While the products themselves are indeed beautiful, the story behind how they are made is even more remarkable. Using connections established by CCS, Salvage has provided individuals and communities with an opportunity to learn new skills, earn a fair wage and be creative in their own time.

Initially it began with bottle top collections; kids would get involved by collecting bottle tops at school or in their village, they could then sell these to Salvage and make enough money for dinner. Mothers who drop their kids at day care could then come, scratch off bottle caps and use the money to buy books, pencils or school uniforms for their children.

More recently, in the small town of Panadura, an underprivileged beach town just south of Colombo, seventeen women have begun making beads for the very popular necklaces sold by Salvage. The women make the beads using recycled newspaper and magazines and are able to do so at home with their families, working in their own time and earning a good wage.

The initiative of employing marginalised workers started with just a few women, but like many good initiatives it spread quickly by word of mouth. Now as more and more employees are upskilled and trained in business, they find doors open to other trades and they inspire the younger generation (women in particular) to earn a living of their own.

Another group involved in the making of Salvage products are based in the Northern Province: recovering child-soldiers of the LTTE (The Liberation Tigers of Tamil Eelam). These girls were recruited – often abducted – at a young age to become child soldiers, but when the war ended in 2009 they became displaced.

These girls could assemble an AK47 at age 13 but they did not know how to read, write or cook for themselves.

Significantly marginalised and psychologically damaged, they were given a home that was monitored by the government; this is where they were taught to sew. Despite successes in training the women, they were still not ready for a workplace environment. This is where Salvage came in, providing a bridge between education and the workplace that gave the women a chance to practice their skills while earning a fair wage and preparing themselves for an independent future.

For the first five years of operation, the profits from Salvage products single handily kept the Drop in Centre for HIV positive people open.
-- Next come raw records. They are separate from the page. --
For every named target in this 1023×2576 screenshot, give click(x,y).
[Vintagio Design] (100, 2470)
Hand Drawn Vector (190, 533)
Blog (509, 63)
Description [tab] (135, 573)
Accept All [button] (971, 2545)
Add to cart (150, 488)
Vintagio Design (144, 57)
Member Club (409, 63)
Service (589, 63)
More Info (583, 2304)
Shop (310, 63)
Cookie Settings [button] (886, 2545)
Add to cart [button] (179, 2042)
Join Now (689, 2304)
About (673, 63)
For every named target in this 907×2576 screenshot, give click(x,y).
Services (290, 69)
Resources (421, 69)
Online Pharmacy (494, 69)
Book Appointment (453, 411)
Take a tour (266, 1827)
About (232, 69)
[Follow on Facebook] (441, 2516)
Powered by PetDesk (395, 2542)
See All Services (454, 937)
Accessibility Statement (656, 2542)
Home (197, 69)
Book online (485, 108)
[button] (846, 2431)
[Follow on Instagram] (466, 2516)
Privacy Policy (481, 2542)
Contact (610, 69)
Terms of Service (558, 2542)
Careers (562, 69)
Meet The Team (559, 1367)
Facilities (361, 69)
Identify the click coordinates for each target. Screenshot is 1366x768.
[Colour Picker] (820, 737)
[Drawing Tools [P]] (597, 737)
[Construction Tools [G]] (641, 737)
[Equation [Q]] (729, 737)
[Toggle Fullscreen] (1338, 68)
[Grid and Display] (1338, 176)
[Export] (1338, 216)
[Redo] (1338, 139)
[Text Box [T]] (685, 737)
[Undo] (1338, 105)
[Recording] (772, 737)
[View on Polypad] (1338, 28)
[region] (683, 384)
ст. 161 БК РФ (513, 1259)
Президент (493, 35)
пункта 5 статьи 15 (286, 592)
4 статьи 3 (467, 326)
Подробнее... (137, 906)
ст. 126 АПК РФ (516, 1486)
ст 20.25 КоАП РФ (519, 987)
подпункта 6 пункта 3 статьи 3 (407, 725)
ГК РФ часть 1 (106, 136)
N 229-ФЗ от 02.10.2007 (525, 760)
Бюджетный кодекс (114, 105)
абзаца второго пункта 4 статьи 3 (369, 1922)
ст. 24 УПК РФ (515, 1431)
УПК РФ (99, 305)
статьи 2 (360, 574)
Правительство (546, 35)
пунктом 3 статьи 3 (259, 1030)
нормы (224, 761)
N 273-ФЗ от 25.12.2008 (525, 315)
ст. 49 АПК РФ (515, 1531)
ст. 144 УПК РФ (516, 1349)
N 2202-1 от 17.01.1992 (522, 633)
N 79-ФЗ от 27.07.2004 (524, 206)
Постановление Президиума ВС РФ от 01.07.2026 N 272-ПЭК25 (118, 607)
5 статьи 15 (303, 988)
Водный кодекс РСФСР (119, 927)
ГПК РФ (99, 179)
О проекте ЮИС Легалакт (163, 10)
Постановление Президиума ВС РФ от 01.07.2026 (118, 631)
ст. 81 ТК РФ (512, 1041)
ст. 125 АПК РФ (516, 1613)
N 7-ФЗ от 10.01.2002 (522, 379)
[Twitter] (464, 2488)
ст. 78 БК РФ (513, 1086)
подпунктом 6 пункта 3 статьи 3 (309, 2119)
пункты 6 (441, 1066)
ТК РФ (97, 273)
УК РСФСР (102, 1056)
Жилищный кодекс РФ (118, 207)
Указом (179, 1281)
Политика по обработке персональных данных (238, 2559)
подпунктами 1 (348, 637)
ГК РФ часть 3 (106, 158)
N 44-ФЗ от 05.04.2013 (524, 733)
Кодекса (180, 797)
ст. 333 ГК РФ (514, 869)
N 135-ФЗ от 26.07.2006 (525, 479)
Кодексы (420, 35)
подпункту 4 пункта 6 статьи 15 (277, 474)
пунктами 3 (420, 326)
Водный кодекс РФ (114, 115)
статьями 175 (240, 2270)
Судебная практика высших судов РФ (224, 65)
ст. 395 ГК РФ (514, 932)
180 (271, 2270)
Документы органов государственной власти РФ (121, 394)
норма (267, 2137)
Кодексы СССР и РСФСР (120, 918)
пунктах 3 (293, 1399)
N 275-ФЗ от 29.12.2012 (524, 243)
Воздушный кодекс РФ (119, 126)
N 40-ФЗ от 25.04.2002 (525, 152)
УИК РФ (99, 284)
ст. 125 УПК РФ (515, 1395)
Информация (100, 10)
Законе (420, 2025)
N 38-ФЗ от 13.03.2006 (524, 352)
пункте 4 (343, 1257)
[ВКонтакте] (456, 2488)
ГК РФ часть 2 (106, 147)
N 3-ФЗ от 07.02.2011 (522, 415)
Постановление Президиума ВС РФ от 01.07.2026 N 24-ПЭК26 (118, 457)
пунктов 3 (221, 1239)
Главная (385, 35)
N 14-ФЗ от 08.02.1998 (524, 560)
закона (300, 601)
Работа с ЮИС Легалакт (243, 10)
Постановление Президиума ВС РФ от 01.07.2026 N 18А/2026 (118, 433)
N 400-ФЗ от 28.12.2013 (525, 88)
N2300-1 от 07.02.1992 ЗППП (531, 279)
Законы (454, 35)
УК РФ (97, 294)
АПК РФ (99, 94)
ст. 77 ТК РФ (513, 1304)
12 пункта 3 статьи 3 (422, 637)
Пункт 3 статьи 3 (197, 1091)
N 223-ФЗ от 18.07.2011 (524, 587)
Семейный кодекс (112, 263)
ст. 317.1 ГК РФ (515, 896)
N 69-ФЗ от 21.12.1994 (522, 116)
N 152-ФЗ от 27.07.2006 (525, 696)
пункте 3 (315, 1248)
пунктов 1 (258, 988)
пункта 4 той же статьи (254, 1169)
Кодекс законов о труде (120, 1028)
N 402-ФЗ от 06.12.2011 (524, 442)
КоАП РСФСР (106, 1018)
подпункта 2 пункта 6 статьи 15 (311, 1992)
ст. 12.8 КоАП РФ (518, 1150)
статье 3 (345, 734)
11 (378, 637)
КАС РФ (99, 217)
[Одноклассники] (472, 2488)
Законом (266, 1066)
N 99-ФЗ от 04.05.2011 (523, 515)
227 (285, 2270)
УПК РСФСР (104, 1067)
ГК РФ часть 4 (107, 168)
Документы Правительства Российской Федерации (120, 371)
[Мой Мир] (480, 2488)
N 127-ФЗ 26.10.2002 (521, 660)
Funding was provided on a month-to-month basis, so the uncertainty was challenging at times but successful nonetheless. The drop in centre supports a network of around 250 individuals who are HIV positive. More recently Salvage has begun working with children who are born into HIV positive families. These children often don’t find out that they themselves are HIV positive until much later in life. In 2017, with the money they made from their jewellery, Salvage was able to pay for these kids’ school programs and books.

Hand-made beaded gold necklace with platted strap, ready for distribution

Salvage supports and works closely with Heavena, a refuge and transitional shelter for women and children who have suffered domestic violence and abuse. In addition, Salvage also set up a gym that empowers men in impoverished communities. This gym gives the men a place to go where they can be part of something, a place to get off or stay off drugs and a place that ensures that they do not beat their wives or children. Even though this scheme is small, it is reported to have had a phenomenal effect on the surrounding community, supporting not only the men but protecting the women and children from harm.

Salvage has developed a loyal and organic following over the years, and aims to keep supporting people and charities close to their heart. Reliant on donations of both skill and time from a huge number of individuals, it is an inspiring story of people helping people.

Salvage accessories can be found in stores and pop-up markets in and around Colombo, and you can find a link to their Facebook and Instagram page below.



Comments (2):

  1. Sue

    April 19, 2018 at 2:21 am

    Loved this article. Can we buy Salvage in Australia?

    • admin

      April 25, 2018 at 8:50 am

      Not yet unfortunately but they are definitely open to selling overseas, watch this space!